• _DATA FOR PROCESSING_:
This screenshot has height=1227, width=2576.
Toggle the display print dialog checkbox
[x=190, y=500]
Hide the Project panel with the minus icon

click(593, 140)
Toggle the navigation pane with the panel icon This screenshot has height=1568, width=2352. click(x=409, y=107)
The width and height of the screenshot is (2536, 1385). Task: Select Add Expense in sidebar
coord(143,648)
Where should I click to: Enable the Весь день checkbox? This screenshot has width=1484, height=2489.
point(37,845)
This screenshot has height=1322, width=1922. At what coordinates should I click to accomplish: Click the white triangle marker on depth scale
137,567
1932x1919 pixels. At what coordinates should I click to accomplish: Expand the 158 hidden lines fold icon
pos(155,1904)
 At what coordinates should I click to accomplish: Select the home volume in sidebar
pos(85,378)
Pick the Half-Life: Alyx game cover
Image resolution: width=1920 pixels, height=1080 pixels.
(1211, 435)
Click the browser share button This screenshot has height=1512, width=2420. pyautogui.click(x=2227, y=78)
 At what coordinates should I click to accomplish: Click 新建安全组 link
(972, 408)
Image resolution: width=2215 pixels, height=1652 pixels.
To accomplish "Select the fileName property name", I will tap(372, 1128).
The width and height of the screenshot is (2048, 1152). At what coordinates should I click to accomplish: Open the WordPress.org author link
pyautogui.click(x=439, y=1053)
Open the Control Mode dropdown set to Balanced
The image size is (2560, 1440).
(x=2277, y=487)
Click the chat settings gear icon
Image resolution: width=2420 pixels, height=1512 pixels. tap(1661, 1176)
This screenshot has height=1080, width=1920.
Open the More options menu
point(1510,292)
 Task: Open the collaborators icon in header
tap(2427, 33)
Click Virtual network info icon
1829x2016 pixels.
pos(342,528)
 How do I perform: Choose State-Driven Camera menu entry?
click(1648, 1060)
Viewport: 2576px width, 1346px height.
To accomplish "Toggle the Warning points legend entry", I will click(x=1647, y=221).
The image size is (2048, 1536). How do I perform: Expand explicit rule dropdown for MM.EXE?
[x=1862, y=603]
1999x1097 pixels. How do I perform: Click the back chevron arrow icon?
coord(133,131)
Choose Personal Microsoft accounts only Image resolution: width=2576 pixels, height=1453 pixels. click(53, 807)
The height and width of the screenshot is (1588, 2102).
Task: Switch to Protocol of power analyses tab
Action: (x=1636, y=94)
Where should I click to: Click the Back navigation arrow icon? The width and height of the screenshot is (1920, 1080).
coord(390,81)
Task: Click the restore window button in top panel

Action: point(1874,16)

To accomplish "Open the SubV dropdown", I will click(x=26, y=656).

• _ACTIVITY_:
All of the material is to be given again exactly.

• _ANSWER BOX_:
This screenshot has height=1227, width=2576.
Toggle the display print dialog checkbox
[x=190, y=500]
Hide the Project panel with the minus icon

click(593, 140)
Toggle the navigation pane with the panel icon This screenshot has height=1568, width=2352. click(x=409, y=107)
The width and height of the screenshot is (2536, 1385). Task: Select Add Expense in sidebar
coord(143,648)
Where should I click to: Enable the Весь день checkbox? This screenshot has width=1484, height=2489.
point(37,845)
This screenshot has height=1322, width=1922. At what coordinates should I click to accomplish: Click the white triangle marker on depth scale
137,567
1932x1919 pixels. At what coordinates should I click to accomplish: Expand the 158 hidden lines fold icon
pos(155,1904)
 At what coordinates should I click to accomplish: Select the home volume in sidebar
pos(85,378)
Pick the Half-Life: Alyx game cover
Image resolution: width=1920 pixels, height=1080 pixels.
(1211, 435)
Click the browser share button This screenshot has height=1512, width=2420. pyautogui.click(x=2227, y=78)
 At what coordinates should I click to accomplish: Click 新建安全组 link
(972, 408)
Image resolution: width=2215 pixels, height=1652 pixels.
To accomplish "Select the fileName property name", I will tap(372, 1128).
The width and height of the screenshot is (2048, 1152). At what coordinates should I click to accomplish: Open the WordPress.org author link
pyautogui.click(x=439, y=1053)
Open the Control Mode dropdown set to Balanced
The image size is (2560, 1440).
(x=2277, y=487)
Click the chat settings gear icon
Image resolution: width=2420 pixels, height=1512 pixels. tap(1661, 1176)
This screenshot has height=1080, width=1920.
Open the More options menu
point(1510,292)
 Task: Open the collaborators icon in header
tap(2427, 33)
Click Virtual network info icon
1829x2016 pixels.
pos(342,528)
 How do I perform: Choose State-Driven Camera menu entry?
click(1648, 1060)
Viewport: 2576px width, 1346px height.
To accomplish "Toggle the Warning points legend entry", I will click(x=1647, y=221).
The image size is (2048, 1536). How do I perform: Expand explicit rule dropdown for MM.EXE?
[x=1862, y=603]
1999x1097 pixels. How do I perform: Click the back chevron arrow icon?
coord(133,131)
Choose Personal Microsoft accounts only Image resolution: width=2576 pixels, height=1453 pixels. click(53, 807)
The height and width of the screenshot is (1588, 2102).
Task: Switch to Protocol of power analyses tab
Action: (x=1636, y=94)
Where should I click to: Click the Back navigation arrow icon? The width and height of the screenshot is (1920, 1080).
coord(390,81)
Task: Click the restore window button in top panel

Action: point(1874,16)

To accomplish "Open the SubV dropdown", I will click(x=26, y=656).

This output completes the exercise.